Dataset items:
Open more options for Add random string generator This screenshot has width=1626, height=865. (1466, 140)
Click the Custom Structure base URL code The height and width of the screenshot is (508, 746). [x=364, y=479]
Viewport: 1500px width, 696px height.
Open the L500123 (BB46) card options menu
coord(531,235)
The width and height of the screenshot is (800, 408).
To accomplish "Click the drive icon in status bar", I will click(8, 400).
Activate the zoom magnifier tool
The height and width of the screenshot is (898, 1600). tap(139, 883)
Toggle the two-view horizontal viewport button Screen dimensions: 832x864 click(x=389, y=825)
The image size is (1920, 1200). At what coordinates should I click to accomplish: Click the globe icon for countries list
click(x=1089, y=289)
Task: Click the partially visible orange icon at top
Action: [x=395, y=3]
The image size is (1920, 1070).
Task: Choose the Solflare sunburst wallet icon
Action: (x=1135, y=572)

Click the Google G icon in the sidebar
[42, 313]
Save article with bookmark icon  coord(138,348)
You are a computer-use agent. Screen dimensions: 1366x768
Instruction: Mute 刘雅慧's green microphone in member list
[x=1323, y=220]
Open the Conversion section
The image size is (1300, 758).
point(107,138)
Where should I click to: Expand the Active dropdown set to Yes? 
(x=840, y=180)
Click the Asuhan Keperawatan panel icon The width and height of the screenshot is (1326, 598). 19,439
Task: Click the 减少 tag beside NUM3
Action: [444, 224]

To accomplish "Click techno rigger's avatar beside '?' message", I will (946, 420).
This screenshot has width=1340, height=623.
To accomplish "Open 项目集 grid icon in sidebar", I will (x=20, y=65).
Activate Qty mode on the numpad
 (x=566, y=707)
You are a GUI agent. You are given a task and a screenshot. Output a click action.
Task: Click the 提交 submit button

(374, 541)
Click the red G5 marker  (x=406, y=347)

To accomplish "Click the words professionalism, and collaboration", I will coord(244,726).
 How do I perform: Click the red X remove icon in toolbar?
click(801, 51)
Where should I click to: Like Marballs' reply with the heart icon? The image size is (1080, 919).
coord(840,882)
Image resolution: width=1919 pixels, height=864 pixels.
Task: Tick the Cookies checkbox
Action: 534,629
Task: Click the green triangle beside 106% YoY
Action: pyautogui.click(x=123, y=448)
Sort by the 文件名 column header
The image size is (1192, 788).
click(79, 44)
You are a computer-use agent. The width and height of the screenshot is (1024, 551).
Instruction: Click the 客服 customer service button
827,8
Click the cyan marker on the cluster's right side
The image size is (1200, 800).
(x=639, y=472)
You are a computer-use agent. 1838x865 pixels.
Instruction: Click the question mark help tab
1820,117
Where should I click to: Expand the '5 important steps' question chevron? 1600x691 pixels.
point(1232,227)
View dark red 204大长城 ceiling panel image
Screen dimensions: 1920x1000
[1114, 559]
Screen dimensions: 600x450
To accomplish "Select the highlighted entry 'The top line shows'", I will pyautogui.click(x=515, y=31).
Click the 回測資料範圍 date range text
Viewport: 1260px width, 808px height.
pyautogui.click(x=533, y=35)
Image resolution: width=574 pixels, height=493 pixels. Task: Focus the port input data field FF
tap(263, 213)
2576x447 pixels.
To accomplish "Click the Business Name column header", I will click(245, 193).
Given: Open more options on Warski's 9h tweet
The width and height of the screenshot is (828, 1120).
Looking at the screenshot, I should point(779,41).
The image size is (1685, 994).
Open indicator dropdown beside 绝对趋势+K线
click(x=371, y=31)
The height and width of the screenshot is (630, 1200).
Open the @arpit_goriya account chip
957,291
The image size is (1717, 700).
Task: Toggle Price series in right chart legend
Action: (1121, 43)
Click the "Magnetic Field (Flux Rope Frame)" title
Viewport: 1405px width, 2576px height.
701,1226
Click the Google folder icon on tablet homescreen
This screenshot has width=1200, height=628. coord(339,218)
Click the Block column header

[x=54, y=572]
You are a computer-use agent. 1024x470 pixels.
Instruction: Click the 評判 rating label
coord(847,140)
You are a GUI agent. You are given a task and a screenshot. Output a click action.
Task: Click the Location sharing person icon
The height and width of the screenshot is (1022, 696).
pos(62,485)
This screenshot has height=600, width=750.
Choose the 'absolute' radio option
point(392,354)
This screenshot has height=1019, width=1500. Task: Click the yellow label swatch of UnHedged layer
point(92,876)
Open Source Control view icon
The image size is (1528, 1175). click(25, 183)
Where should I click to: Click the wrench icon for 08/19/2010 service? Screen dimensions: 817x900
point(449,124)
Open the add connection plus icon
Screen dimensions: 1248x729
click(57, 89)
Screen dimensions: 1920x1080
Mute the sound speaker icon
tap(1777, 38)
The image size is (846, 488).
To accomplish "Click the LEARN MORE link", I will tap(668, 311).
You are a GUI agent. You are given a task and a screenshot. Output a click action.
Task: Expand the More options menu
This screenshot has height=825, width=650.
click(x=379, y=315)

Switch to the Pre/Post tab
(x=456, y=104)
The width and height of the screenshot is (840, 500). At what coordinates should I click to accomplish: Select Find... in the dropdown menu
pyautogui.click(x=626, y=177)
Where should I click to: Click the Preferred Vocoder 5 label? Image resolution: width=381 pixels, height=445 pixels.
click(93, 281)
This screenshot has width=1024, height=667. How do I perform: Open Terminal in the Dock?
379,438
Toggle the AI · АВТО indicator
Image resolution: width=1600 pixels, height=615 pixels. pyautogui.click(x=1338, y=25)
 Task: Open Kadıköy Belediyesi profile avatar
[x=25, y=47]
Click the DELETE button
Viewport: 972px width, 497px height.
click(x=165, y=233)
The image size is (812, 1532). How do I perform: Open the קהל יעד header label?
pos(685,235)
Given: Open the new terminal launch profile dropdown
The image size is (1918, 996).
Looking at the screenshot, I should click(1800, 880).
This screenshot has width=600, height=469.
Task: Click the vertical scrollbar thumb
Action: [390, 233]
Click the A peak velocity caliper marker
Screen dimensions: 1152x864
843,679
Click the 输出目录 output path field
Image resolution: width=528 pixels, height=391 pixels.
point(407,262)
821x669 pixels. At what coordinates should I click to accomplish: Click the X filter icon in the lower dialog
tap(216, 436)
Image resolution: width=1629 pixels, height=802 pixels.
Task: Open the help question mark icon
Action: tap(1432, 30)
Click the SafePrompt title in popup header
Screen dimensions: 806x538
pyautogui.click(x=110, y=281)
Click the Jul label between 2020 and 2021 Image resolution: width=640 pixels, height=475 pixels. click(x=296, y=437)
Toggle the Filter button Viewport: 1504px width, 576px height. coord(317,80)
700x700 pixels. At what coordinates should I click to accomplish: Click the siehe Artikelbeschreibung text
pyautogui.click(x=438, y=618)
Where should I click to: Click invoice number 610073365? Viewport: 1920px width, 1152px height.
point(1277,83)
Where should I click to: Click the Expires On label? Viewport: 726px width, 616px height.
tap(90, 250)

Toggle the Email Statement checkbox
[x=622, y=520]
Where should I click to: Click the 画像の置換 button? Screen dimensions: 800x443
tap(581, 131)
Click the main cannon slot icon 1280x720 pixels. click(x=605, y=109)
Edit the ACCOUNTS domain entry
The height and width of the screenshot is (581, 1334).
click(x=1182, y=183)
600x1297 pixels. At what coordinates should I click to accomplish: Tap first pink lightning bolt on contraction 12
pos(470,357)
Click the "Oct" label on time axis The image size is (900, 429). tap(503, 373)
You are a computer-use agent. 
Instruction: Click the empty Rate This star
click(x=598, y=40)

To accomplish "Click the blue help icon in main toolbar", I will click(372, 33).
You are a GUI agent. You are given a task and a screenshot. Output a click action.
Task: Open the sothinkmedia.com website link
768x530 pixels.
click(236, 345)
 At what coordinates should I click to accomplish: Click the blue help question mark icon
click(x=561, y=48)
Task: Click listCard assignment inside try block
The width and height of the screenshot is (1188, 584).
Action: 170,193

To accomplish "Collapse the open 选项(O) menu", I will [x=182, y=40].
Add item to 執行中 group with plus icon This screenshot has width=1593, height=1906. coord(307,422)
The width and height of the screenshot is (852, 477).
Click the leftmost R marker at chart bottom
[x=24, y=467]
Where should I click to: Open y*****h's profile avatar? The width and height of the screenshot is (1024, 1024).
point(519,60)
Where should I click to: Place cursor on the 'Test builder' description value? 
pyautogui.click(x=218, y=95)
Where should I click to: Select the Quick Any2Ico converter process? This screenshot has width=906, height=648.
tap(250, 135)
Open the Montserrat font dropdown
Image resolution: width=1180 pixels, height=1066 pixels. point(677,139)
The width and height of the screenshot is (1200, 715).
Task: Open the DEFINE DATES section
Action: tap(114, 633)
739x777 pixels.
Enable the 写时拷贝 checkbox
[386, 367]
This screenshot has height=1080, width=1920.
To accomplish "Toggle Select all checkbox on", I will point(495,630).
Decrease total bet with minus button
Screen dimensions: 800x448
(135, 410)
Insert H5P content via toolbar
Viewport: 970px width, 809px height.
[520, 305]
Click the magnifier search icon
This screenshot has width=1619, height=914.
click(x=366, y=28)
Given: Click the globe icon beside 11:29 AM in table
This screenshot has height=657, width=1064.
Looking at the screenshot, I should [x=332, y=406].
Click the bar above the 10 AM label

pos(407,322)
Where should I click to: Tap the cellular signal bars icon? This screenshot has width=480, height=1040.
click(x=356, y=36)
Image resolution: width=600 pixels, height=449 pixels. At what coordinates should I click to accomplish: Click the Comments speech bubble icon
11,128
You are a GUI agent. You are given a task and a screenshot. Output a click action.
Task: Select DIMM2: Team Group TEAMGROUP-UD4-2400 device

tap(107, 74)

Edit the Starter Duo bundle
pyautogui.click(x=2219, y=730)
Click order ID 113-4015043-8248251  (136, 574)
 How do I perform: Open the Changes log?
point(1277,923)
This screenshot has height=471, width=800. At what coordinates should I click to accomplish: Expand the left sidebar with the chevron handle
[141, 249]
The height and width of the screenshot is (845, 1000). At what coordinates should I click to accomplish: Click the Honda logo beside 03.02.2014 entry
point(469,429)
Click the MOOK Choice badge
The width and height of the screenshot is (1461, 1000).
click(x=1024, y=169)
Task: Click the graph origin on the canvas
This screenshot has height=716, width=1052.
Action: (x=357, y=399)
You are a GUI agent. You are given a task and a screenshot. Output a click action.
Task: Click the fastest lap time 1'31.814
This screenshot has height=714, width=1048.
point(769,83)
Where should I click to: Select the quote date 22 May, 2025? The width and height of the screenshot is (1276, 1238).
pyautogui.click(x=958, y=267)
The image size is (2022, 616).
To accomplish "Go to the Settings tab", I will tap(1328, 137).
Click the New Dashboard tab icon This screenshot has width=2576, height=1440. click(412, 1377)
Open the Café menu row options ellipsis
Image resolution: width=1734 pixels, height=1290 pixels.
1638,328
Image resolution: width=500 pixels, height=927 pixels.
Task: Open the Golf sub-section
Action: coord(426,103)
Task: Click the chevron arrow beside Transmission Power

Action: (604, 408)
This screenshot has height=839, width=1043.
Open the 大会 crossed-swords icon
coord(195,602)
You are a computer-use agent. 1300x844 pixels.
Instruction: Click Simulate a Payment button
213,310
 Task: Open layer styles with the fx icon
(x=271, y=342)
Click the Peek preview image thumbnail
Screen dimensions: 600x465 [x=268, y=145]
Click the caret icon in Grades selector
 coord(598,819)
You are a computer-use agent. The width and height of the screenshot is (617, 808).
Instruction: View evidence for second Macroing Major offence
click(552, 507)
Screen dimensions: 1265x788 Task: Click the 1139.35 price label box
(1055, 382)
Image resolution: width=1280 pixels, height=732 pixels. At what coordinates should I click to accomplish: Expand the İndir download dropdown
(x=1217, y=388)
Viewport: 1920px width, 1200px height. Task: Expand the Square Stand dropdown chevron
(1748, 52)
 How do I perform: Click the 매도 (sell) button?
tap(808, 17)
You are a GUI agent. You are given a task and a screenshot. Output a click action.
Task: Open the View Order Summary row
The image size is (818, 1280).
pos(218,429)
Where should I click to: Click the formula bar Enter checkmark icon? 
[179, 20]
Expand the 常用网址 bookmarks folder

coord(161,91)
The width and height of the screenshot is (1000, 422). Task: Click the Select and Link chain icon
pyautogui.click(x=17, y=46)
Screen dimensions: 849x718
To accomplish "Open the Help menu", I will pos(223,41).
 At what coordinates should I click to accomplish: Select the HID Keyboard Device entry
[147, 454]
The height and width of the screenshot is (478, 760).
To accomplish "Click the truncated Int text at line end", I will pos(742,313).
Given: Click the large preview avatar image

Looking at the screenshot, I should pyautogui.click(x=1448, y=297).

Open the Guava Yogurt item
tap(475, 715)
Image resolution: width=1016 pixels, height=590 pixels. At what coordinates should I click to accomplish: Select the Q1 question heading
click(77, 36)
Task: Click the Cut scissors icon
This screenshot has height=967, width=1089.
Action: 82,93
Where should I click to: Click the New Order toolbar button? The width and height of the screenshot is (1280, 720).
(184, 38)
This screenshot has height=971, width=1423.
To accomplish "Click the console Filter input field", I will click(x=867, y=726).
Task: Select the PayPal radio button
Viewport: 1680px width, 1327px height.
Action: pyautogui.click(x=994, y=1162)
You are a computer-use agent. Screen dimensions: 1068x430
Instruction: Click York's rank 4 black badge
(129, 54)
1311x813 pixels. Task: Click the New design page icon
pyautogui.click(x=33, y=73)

■ DESCRIPTION OF THE TASK
Check the records above and copy each line that has the string "time".

■ ANSWER SPACE
Click the "Oct" label on time axis The image size is (900, 429). tap(503, 373)
Task: Click the fastest lap time 1'31.814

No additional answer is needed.